Fort Worth City Council members got an earful Tuesday night from a standing-room-only audience about a proposal to tighten drilling restrictions in the Barnett Shale town. Protected use areas, multiple well pad site permitting and saltwater disposal are among the items being weighed.

Most of the 200 or so in attendance at the council's public hearing -- 90%, according to one attendee's estimate -- oppose the changes, and most of them think they're too strict and will stifle energy and economic development. Council was scheduled to vote on the drilling ordinance revisions Tuesday (Oct. 25), but that is unlikely as several members said they need more time to digest input from the public and industry.

"I don't at this point feel very comfortable about taking a vote next week," council member Kathleen Hicks said following the public comment session on the proposed changes, which can be viewed at

Members Salvador Espino and Joel Burns also expressed a need for more time to consider changes to the ordinance. "It's a very difficult balance, and it's not an easy job..." said Espino. "This is not an easy process..."

A long-running moratorium on saltwater injection within the city expires at the end of the month. "...[O]bviously, we're going to have to act in some sort of way next week to deal with that moratorium..." said Burns. "I think that we should put some more effort into this, more so than trying to wrap it up by the artificial deadline [of] Oct. 31st."

Libby Willis, president of the Fort Worth League of Neighborhoods, said for the last 10 years the city has had a moratorium on saltwater injection wells with a brief suspension in 2006. Operators have been trucking their wastewater out of the city for disposal. Why change the moratorium now, she asked, when the city can require operators to take advantage of developing technology that allows the recycling of drilling wastewater.

She told council members that city oversight of gas drilling activity is even more important following state budget cuts that have affected the Texas Commission on Environmental Quality. She also said many residents are even willing to wait for the development of minerals in their community -- which they do want to happen -- until drilling technology allows the development to take place far away from their homes.

However, speaker Robert Lindholm cited a recent study by The Perryman Group on the economic benefits that North Texas derives from Barnett Shale development (see Shale Daily, Sept. 28) and said about 9% of the jobs in the region are related to the natural gas industry, including his.

"Anything that has an adverse effect on our economy has an adverse effect on us," Lindholm told the council. "Please don't let a small minority of discontented community activists drive our companies to other shale plays because of the rising cost of doing business in Fort Worth. Please keep the Barnett Shale and Fort Worth's economy strong."

Lindholm's comments were greeted by a round of applause from the audience.

While still well off last year's activity level, drilling in the Barnett Shale has been rising over the past few weeks, according to NGI's Shale Daily Unconventional Rig Count. For the week ending Oct. 14, 61 rigs were actively drilling within the play, which is a 27% drop from the 84 rigs that were operating during the same period last year.

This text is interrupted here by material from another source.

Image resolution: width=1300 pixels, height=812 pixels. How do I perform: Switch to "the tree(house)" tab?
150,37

However, the 61 rigs mark an 8% increase over the 56 that were drilling at the end of September.

Despite the drop in rig activity, dry natural gas production from the Barnett Shale during the first half of this year increased 6% compared with the year-ago period. Total liquids production was up 7%, mainly on a 12% gain in oil production, according to recent data from the Texas Railroad Commission (see Shale Daily, Sept. 6). Clearly, producers there are doing more with less, and it's because they have "learned by doing."

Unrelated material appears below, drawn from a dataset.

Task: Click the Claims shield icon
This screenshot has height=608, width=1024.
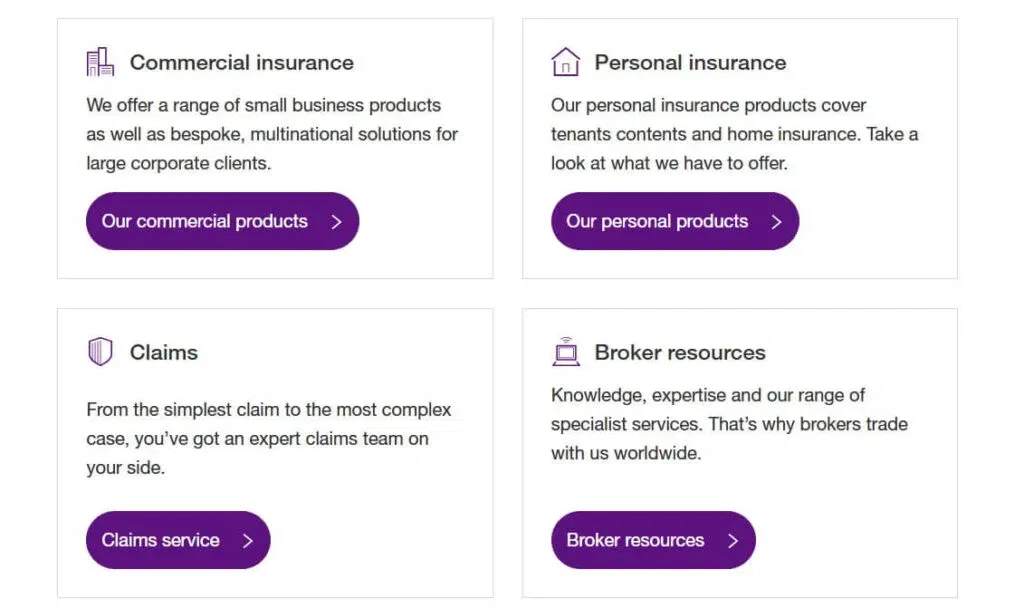Action: [100, 351]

The Barnett is a good example of what can be expected from a mature play. The basin's production for the first half (1H) of 201l at 5.35 Bcf/d, outpaced the 5.06 Bcf/d produced in 1H 2010 by 6%. The bulk of the gain was in gas well gas.

"You're talking about a play that operators know a lot about now," Ken Medlock, an energy fellow at Houston's Rice University, told NGI's Shale Daily in September. "The Barnett has been a heavily drilled structure, so people have very good geologic maps, good contour maps. They know where to go."